### TEXTO DE LECTURA
"""

Otras miradas

Mohamed VI: el nuevo ministro de Sánchez

Pablo Gómez Perpinyà

Diputado regional y senador por Más Madrid en la Asamblea de Madrid

El presidente del Gobierno Pedro Sánchez se reúne con el primer ministro marroquí Saadeddine Othmani Fecha: 19/11/2018. Firma: Presidencia del Gobierno
El presidente del Gobierno, Pedro Sánchez, se reúne con el primer ministro marroquí Saadeddine Othmani el 19 de noviembre de 2018. Presidencia del Gobierno

Entre la indignación y la incredulidad, este viernes asistimos a uno de los episodios más lamentables que se recuerdan en la política exterior española. El autodenominado "gobierno más progresista de la historia" manifestó su apoyo a la ocupación del Sáhara Occidental por parte del Reino de Marruecos. Una declaración inédita, que rompe la neutralidad y subordina a España a la política expansionista de una monarquía medieval, enemiga de los derechos humanos y que lleva cuarenta años ocupando ilegalmente un territorio del que España sigue siendo potencia administradora, como reconoció Naciones Unidas en 2002.

"""

### EXTRACTOS DE DATOS

"""

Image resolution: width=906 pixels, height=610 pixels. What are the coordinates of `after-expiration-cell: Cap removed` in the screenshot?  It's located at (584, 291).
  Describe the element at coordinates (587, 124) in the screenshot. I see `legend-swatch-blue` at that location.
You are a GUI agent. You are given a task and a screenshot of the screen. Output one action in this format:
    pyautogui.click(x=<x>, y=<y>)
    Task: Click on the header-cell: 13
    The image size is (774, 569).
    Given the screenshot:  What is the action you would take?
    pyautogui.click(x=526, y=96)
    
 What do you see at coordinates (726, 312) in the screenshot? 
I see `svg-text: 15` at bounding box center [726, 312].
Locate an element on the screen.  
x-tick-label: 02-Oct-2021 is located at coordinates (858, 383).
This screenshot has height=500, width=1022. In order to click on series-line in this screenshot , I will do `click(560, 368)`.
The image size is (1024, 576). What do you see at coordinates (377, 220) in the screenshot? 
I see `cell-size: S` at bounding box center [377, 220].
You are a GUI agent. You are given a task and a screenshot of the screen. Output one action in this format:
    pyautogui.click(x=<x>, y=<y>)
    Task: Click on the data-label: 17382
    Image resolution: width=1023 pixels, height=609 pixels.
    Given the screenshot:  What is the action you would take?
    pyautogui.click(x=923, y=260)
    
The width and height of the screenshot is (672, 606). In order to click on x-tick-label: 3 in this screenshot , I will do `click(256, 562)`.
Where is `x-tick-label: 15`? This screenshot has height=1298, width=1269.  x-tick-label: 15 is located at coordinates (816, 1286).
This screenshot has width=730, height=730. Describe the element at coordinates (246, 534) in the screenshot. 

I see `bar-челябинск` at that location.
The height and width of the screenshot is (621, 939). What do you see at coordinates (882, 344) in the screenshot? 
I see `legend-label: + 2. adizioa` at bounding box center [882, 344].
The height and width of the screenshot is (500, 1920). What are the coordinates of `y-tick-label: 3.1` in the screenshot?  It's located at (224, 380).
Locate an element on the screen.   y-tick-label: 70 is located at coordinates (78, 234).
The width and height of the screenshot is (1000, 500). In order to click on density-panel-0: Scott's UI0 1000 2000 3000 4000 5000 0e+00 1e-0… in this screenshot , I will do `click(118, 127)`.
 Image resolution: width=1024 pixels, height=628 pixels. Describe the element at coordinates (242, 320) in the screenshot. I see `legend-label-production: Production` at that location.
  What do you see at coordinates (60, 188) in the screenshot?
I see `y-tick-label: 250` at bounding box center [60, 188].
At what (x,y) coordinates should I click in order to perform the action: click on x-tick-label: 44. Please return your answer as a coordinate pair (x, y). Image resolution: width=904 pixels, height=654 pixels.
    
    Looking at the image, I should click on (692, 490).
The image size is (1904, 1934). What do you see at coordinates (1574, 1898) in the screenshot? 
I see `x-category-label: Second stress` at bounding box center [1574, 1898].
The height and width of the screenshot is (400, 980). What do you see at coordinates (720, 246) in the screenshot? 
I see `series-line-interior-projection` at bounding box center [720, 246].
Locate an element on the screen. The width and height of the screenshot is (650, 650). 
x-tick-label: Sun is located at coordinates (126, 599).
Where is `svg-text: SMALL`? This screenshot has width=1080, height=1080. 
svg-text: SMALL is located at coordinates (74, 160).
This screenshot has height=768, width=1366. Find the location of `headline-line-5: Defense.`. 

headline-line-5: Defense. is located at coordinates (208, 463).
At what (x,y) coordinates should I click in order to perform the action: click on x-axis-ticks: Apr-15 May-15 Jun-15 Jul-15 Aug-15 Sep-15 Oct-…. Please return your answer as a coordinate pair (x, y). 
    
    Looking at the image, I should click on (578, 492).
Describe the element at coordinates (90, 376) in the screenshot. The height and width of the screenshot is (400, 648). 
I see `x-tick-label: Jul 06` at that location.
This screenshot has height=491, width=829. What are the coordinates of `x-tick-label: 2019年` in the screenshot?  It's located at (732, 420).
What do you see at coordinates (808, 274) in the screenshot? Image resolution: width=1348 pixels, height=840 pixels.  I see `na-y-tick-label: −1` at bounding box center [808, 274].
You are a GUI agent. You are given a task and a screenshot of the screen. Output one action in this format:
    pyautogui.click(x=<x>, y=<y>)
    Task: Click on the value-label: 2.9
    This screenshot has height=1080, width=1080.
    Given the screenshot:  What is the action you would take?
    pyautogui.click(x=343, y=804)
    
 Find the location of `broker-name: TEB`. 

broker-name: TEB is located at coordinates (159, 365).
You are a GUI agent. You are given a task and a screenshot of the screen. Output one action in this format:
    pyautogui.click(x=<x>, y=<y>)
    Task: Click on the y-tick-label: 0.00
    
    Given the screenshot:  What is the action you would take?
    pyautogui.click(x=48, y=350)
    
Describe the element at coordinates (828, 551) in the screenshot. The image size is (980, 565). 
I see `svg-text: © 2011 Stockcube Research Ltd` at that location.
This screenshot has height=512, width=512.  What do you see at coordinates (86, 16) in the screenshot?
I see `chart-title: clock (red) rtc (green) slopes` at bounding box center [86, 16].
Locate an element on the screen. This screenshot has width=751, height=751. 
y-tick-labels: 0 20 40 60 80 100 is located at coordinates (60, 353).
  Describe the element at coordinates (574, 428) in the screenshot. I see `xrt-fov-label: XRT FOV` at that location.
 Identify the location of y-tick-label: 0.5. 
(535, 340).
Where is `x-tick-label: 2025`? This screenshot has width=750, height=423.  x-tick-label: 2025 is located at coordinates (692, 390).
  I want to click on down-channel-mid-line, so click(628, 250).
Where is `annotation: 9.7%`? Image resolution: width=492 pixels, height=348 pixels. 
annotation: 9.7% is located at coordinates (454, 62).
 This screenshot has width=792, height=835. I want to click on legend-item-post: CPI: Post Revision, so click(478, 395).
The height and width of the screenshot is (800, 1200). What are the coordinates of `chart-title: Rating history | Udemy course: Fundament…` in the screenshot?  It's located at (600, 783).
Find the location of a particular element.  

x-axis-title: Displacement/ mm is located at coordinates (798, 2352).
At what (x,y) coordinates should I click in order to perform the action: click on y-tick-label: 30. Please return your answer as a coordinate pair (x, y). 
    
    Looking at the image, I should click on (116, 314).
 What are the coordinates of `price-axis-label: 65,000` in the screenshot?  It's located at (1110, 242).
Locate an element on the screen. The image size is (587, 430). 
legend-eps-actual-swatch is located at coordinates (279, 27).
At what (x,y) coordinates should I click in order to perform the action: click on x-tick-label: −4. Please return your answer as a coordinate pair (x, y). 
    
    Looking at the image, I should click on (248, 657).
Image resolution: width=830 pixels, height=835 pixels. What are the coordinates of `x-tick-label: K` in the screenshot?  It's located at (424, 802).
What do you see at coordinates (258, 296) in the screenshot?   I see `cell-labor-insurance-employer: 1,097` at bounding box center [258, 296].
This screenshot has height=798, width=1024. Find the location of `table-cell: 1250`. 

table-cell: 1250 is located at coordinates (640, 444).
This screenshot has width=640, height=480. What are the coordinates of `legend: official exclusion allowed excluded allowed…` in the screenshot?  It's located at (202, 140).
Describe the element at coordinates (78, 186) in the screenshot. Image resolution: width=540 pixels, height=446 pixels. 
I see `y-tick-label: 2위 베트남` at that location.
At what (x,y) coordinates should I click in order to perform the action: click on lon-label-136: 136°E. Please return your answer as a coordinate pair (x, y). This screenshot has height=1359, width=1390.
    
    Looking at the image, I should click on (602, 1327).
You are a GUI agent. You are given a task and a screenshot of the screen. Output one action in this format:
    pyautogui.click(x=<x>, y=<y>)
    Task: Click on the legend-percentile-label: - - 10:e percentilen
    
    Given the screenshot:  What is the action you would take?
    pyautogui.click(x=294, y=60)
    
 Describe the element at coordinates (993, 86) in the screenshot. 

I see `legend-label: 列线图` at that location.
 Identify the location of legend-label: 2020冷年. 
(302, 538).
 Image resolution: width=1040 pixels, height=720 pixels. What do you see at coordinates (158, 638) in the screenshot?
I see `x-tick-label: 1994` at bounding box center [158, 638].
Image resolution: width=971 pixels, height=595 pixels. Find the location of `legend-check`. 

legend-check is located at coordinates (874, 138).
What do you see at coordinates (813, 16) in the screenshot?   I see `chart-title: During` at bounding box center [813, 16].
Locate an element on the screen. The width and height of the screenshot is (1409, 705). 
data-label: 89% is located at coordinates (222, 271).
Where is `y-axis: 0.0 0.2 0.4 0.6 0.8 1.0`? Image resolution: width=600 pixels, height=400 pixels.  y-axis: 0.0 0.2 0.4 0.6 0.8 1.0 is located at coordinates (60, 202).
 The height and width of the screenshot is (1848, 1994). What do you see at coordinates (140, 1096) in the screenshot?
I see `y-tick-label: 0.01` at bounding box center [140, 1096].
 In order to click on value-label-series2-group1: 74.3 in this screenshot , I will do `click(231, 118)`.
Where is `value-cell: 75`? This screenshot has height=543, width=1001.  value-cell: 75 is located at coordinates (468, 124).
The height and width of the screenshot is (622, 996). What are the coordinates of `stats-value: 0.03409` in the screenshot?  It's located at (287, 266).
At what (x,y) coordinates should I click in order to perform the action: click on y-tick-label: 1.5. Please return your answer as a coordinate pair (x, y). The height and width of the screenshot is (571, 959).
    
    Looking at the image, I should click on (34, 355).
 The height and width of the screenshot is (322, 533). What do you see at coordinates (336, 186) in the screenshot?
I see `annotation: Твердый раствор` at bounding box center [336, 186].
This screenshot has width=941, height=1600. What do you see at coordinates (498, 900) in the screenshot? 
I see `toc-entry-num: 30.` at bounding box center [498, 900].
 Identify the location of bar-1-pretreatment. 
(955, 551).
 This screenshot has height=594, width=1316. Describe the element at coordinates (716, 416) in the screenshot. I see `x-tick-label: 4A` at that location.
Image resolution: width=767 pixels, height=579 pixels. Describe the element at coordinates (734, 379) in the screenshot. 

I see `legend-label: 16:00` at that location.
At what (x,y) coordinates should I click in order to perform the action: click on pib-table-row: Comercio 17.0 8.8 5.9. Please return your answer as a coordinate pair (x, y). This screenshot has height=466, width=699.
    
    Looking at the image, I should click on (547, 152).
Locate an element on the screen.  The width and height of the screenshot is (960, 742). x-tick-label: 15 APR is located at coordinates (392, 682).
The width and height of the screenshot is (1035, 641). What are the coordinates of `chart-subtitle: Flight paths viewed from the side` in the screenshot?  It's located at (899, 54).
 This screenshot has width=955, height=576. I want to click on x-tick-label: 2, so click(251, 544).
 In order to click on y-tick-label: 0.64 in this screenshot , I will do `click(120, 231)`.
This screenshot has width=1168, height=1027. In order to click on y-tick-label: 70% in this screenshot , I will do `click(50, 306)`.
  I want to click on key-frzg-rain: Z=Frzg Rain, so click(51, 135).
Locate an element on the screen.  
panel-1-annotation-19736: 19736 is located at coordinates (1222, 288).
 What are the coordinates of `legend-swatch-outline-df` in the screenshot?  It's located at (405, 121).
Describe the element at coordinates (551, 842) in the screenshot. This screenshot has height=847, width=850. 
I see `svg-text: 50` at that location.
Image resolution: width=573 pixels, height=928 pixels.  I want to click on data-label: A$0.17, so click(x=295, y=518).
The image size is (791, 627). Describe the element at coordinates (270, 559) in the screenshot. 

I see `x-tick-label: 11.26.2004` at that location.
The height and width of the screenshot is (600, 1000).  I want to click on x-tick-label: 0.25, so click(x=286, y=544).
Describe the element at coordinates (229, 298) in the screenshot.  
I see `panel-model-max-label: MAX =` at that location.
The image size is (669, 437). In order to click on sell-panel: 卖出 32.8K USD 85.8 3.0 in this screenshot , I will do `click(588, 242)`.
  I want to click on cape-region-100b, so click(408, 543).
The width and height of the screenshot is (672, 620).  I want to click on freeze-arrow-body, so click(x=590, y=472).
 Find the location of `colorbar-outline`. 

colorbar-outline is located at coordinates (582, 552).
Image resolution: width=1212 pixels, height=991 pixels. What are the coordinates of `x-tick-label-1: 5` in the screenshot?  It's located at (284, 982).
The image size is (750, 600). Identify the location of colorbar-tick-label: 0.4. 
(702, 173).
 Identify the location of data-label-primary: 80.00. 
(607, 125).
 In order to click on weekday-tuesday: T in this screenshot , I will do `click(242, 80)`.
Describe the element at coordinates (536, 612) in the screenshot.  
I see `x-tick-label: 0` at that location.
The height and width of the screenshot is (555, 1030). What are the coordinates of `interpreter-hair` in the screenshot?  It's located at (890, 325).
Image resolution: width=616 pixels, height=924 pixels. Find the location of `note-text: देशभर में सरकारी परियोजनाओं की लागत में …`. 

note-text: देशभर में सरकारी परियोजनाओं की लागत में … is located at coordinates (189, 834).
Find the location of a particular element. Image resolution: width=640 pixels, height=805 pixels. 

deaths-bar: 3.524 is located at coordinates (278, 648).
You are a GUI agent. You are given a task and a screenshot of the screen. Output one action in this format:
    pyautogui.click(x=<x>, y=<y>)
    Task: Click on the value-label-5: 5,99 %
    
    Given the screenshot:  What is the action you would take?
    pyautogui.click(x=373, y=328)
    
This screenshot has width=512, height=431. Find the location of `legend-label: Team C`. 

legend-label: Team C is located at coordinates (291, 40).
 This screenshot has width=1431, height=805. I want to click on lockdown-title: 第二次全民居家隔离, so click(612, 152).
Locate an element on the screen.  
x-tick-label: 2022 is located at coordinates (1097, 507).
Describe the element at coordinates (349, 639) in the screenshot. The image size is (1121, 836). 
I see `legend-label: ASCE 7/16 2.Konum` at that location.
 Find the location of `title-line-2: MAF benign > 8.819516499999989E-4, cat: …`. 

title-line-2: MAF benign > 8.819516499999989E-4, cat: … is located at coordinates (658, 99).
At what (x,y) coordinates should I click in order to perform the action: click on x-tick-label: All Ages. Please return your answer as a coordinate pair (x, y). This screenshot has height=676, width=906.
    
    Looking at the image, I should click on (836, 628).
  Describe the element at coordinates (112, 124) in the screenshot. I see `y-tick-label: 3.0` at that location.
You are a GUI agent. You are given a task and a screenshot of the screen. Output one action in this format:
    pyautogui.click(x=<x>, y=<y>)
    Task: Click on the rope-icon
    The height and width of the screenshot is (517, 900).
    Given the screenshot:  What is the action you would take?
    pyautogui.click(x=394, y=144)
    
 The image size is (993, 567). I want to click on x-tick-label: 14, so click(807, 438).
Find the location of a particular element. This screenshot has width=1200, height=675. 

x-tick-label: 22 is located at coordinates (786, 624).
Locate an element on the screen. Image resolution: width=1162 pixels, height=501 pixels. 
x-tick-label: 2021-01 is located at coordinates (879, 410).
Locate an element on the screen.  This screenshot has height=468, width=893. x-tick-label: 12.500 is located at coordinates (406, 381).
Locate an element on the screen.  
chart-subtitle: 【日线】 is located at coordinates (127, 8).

"""

### PREGUNTAS DE ESTUDIO
(A) ¿Coinciden con el texto de lectura estas afirmaciones? (i) El texto sitúa el episodio que comenta en un viernes. (ii) Según el texto, Naciones Unidas reconoció en 2002 que España sigue siendo potencia administradora del territorio. (iii) El texto afirma que Marruecos lleva veinte años ocupando el territorio. Responda sí o no a cada una y cite las palabras decisivas del texto.
(B) Escriba el párrafo que sigue al final del texto de lectura, continuando desde su última oración.

### RESULTADOS EN ORDEN
(A)
(i) Sí: «este viernes asistimos a uno de los episodios más lamentables».
(ii) Sí: «un territorio del que España sigue siendo potencia administradora, como reconoció Naciones Unidas en 2002».
(iii) No: «lleva cuarenta años ocupando ilegalmente un territorio».

(B)
Sorprende el giro e inquietan las formas. Es incomprensible que Sánchez aboque a España a ser parte del problema, alineándose con una propuesta que legitima una vulneración flagrante del derecho internacional, en lugar de asumir una posición activa en la búsqueda de soluciones en el marco de Naciones Unidas. Y todo ello en un momento internacional en el que las excentricidades y las ocurrencias deberían estar vetadas para cualquier gobernante con un mínimo de criterio. Porque asumir las exigencias de Mohamed VI respecto del Sáhara es tanto como aceptar las exigencias de Putin respecto de Ucrania. Dos tiranos, enemigos de la democracia, que buscan expandir su poder a toda costa, inclusive pasando por encima de los más débiles. El mensaje que Sánchez, en nombre de España, ha enviado al mundo, es terroríficamente inoportuno.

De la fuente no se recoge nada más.